Взамен дорогой «пушной экзотики» на его голове появилась старая мичманка с потрескавшимся козырьком, но зато с настоящим «крабом», подаренная ему нашим боцманом. Он же заменил и мохнатые собачьи унты, которые стали походить на мокрых облезлых щенков, на поношенные, но совершенно целые полуболотные сапоги. И этим морская экипировка художника окончательно была завершена.
Клавдий Филиппович не захотел оставаться в долгу перед облагодетельствовавшим его боцманом и немедленно начал рисовать его портрет сначала карандашом, а потом уж маслом. Но ни тот, ни другой портрет, видимо, не удовлетворял художника, и он так их и не закончил.
Я так думаю, что его просто не увлекла сама натура. С точки зрения художественной, живописной наш боцман Виктор Жабров, должно быть, и впрямь не представлял особенного интереса. Никакого «морского колорита» в нем решительно не было, парень как парень, невысокого роста, лицо, как теперь любят писать, открытое, простое, то есть вроде как бы своего лица вовсе нет, глаза тоже ничем не примечательные, не синие, не серые со стальным отливом, а вовсе карие. Словом, «натура», можно сказать, нехарактерная и совсем неколоритная.
А Клавдию Филипповичу, насколько я понял, нужно было для задуманной картины совсем другое.
Он был трудяга, этот славный Клавдий Филиппович. Он неутомимо зарисовывал все, что видел, что затрагивало его художественное воображение. Примостившись на крыле рубки, он терпеливо дожидался, когда возле борта вдруг вынырнет из темной глубины моря туго фосфоресцирующий мешок трала.
И тут начинается самое интересное, увлекательное и каждый раз по-новому переживаемое. Вскоре взятый на строп тяжелый этот мешок уже взлетает над палубой, еще мгновение, и живой серебристый поток с шумом и плеском хлещет на палубу и растекается вдоль борта.

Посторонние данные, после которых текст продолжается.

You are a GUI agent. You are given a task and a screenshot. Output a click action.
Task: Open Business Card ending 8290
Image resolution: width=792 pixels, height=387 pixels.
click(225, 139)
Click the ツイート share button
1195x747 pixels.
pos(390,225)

— Вот она, живая, трепетная плоть моря! — шумно восхищался художник и торопливо хватался то за карандаш, то за кисть. И тогда в его походном альбоме, в который раз, вновь появлялось причудливое отражение этой «живой плоти моря». Круглая головастая треска с зеленоватым отливом на спинке и младшая сестра пикша с черной опояской по бокам, пятнистая зубатка с ощеренной пастью, ярко-оранжевый окунь, белобрюхая плоская, как блин, камбала…
Но чаще и охотнее всего, я заметил, он рисовал не этих живописных рыб и даже не море и голубую с пенистой прозеленью волну, не наше милое в своем убранстве небо, о которых он так ярко и сочно рассказывал, а неприметные на первый взгляд картинки нашего промыслового быта.
Вот два засольщика бредут по колено в живом потоке еще трепещущей рыбы. А вот рослый, здоровый матрос в сбившейся на затылок зюйдвестке подцепил на пику огромную, чуть ли не с его рост, треску и кидает ее на рыбодел, за которым ловко и быстро полосуют ножами белую «морскую плоть» шкерщики. Но сразу бросалось в глаза: почти в каждом рисунке, наброске одно и то же лицо. За рыбоделом, у лебедки, за рулем в штурманской рубке — всюду и везде он. Федька Шалагин.